If this cannot reproduce on NV devkit, I can only suggest you to review the hardware.

Most of users saying their board design is same as devkit, but most of cases turned out not.

Hey,

I can not disagree here, I can only trust others in terms of the details of the electrical design.

We’ve gone over the design with our electrical guys, placing the EVK board designs and our designs side by side. We’ve a slightly different setup in the reset of the PCIe slave reset: The combination of two EVK boards deassert PCIe slave reset on power on, while on our hardware we manually control the reset and deassert it during MB1. We’ve changed our design to get the PCIe slave out of reset on power on of the Jetson, but that did not resolve it. We’ve also added the I2C link to the PCIe Slave device and can verify that it’s out of reset and responds way before UEFI tries to talk PCIe to it.

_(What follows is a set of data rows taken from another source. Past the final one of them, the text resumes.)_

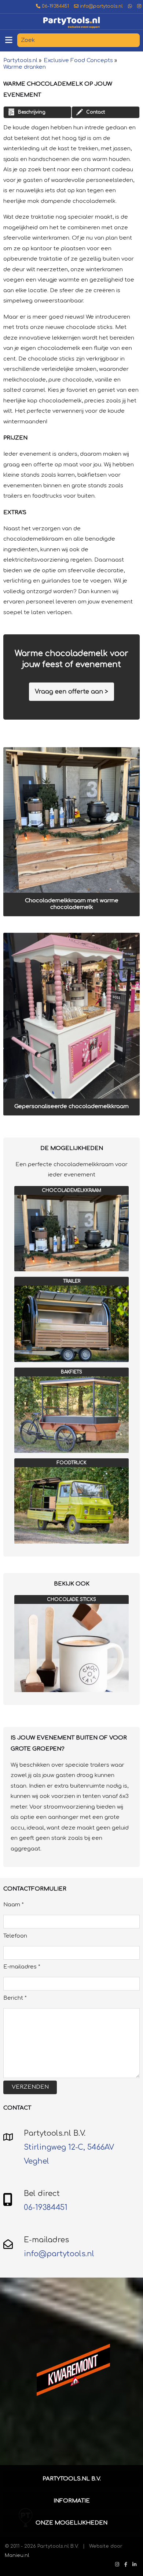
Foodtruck (72, 1462)
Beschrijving (31, 112)
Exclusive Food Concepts (78, 60)
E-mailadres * (21, 1967)
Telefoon (15, 1936)
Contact (95, 112)
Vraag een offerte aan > (71, 691)
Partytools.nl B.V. (72, 2479)
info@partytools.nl (100, 6)
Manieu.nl (17, 2555)
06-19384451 (54, 6)
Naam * (13, 1905)
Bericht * (15, 1998)
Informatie (72, 2501)
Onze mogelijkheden (71, 2523)
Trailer (71, 1281)
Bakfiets (71, 1372)
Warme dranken (24, 67)
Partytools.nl (20, 60)
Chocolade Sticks (71, 1599)
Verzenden (30, 2087)
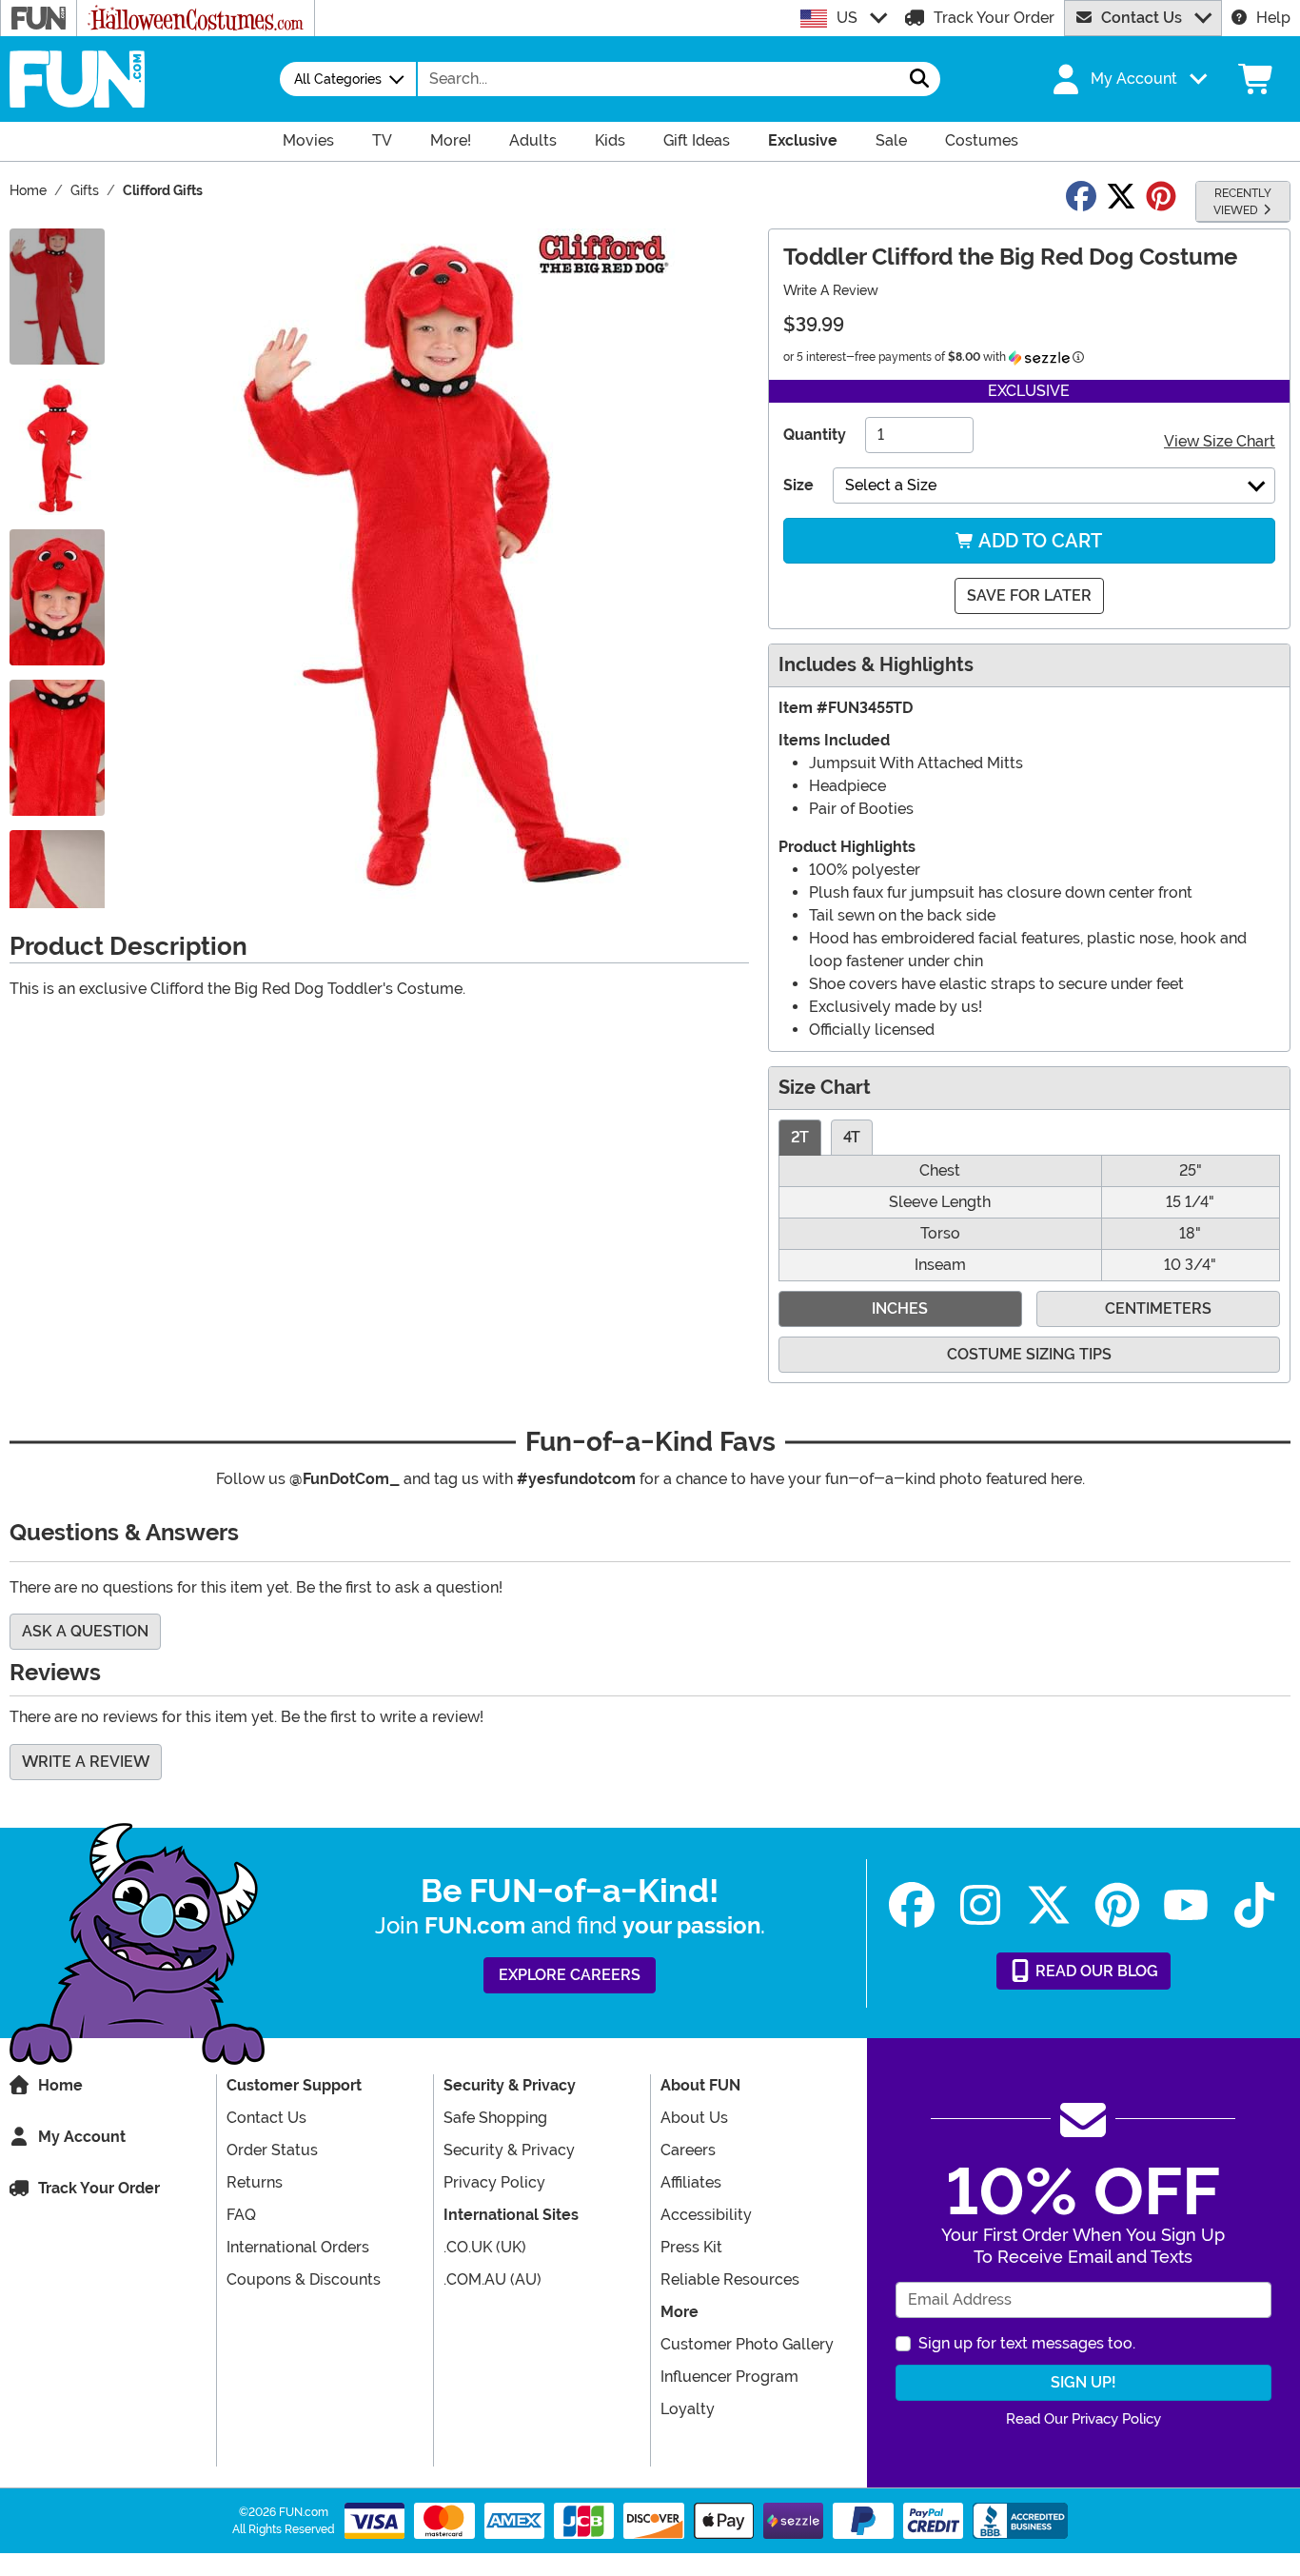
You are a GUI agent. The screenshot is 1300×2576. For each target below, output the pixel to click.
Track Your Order (994, 18)
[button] (1128, 79)
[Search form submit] (919, 79)
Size (798, 485)
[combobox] (658, 79)
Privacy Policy (494, 2182)
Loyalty (687, 2409)
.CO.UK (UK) (484, 2247)
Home (60, 2085)
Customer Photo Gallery (747, 2344)
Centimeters (1158, 1308)
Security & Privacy (509, 2150)
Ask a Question (85, 1631)
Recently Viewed (1242, 202)
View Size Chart (1219, 441)
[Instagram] (980, 1905)
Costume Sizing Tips (1029, 1354)
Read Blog (1095, 1971)
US (847, 18)
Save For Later (1029, 595)
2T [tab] (800, 1137)
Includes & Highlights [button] (876, 665)
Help (1273, 18)
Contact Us (1141, 18)
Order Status (272, 2150)
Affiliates (690, 2182)
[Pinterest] (1117, 1905)
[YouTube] (1186, 1905)
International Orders (298, 2247)
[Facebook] (912, 1905)
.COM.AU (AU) (492, 2279)
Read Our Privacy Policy (1083, 2418)
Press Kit (691, 2247)
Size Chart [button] (824, 1088)
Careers (688, 2150)
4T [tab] (851, 1137)
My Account (82, 2137)
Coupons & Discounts (304, 2279)
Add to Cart (1038, 540)
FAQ (241, 2215)
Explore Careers (569, 1975)
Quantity (814, 435)
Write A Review (830, 290)
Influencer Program (729, 2377)
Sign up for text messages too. (1026, 2343)
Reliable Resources (729, 2279)
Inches (900, 1308)
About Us (694, 2118)
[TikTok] (1254, 1905)
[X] (1049, 1905)
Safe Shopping (495, 2118)
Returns (255, 2182)
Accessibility (706, 2215)
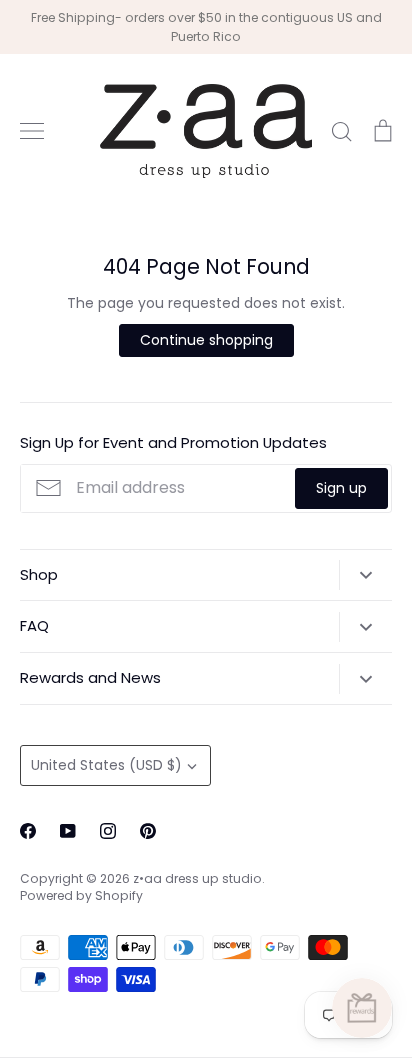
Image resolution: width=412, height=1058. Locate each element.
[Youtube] (68, 831)
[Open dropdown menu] (365, 575)
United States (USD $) (106, 765)
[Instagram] (108, 831)
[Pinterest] (148, 831)
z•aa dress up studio (197, 878)
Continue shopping (206, 340)
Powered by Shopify (81, 895)
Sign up (341, 488)
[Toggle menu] (32, 131)
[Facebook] (28, 831)
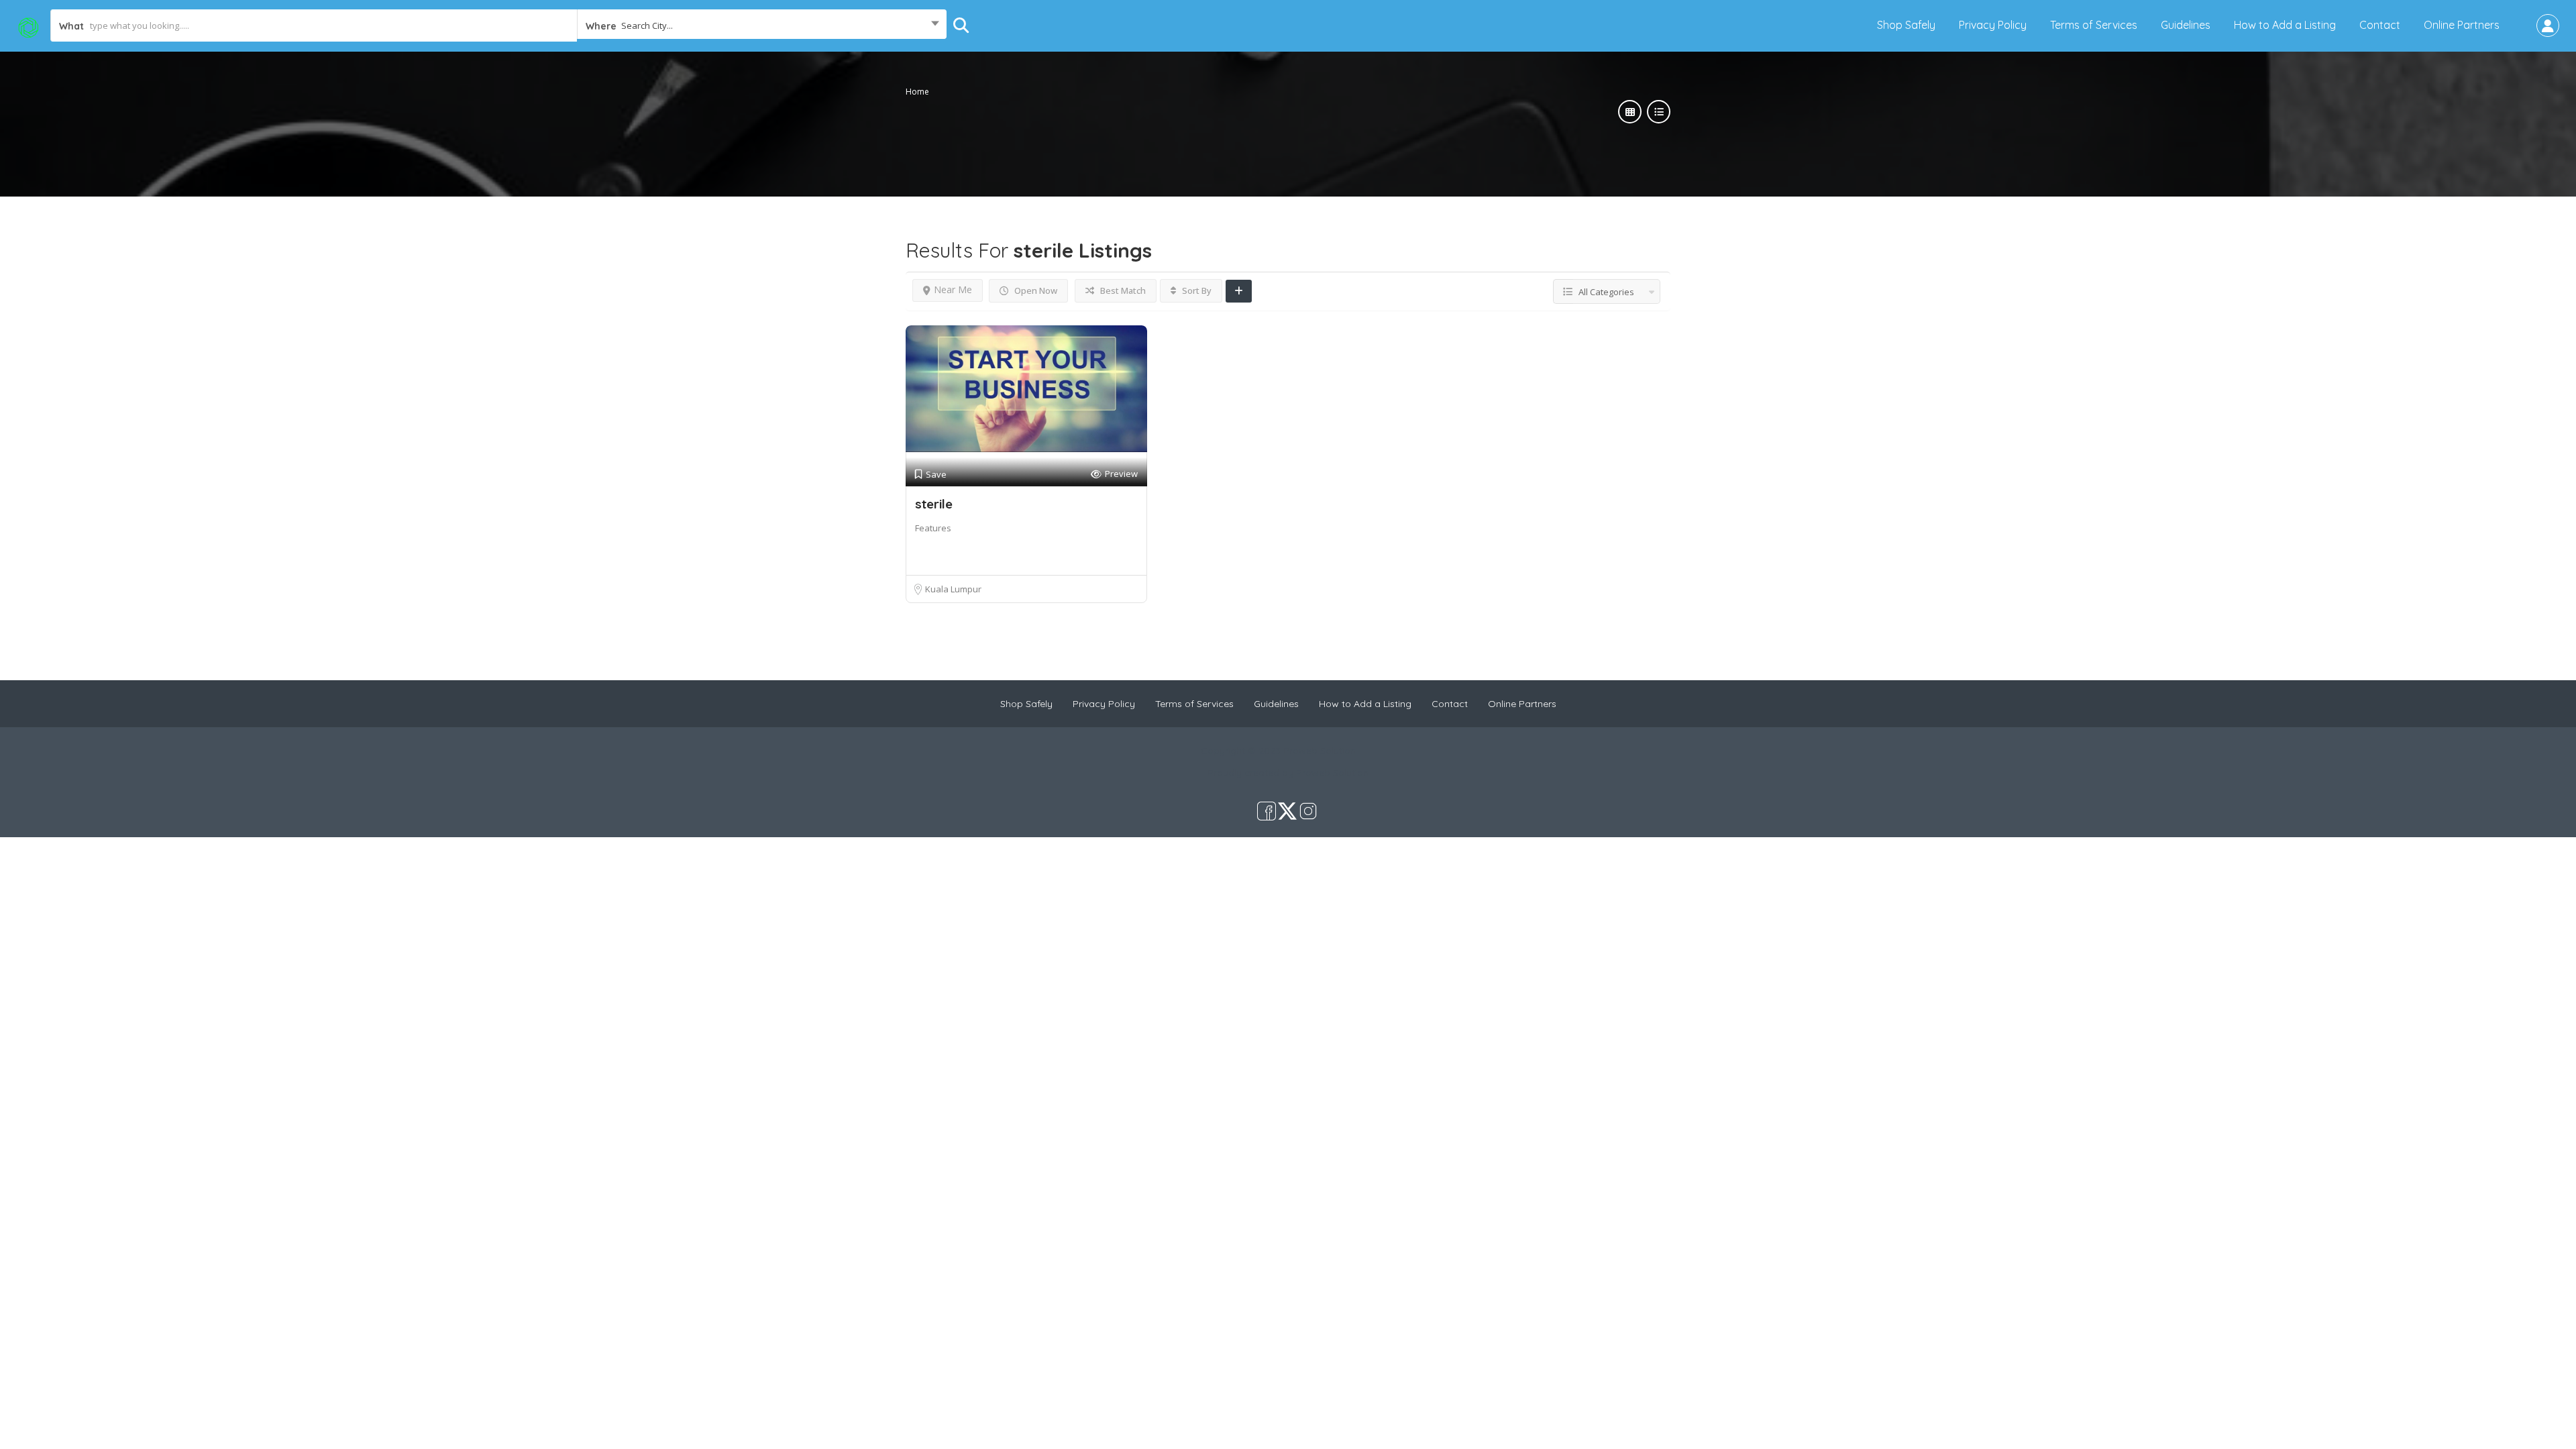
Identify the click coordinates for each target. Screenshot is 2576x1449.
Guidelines (2185, 25)
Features (933, 528)
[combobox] (762, 25)
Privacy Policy (1993, 25)
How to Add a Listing (2285, 25)
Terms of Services (2093, 25)
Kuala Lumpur (953, 589)
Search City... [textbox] (647, 25)
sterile (934, 504)
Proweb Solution (1332, 773)
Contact (2379, 25)
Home (917, 91)
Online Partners (2462, 25)
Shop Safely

To allow for some debugging, is there a way to get some details about the error state of the PCIe setup from the register dumps? Or a way to enable additional debug messages aside from building with EDK2_BUILD_RELEASE = "0"?

If this device is not needed in UEFI, you could also disable that pcie controller in UEFI.

There is nothing called additional debug message anymore as your already using debug build.

I’ve to waive the flag here:

We’re “most cases” and yes, our design was slightly different electrically.

When we changed the EVK in the same way, we can reproduce the failure on the EVK boards.

We’ve now tried that, but that only delays the crash from UEFI time to Kernel time. We’re currently reviewing how to progress with our current hardware or if we need a hardware spin.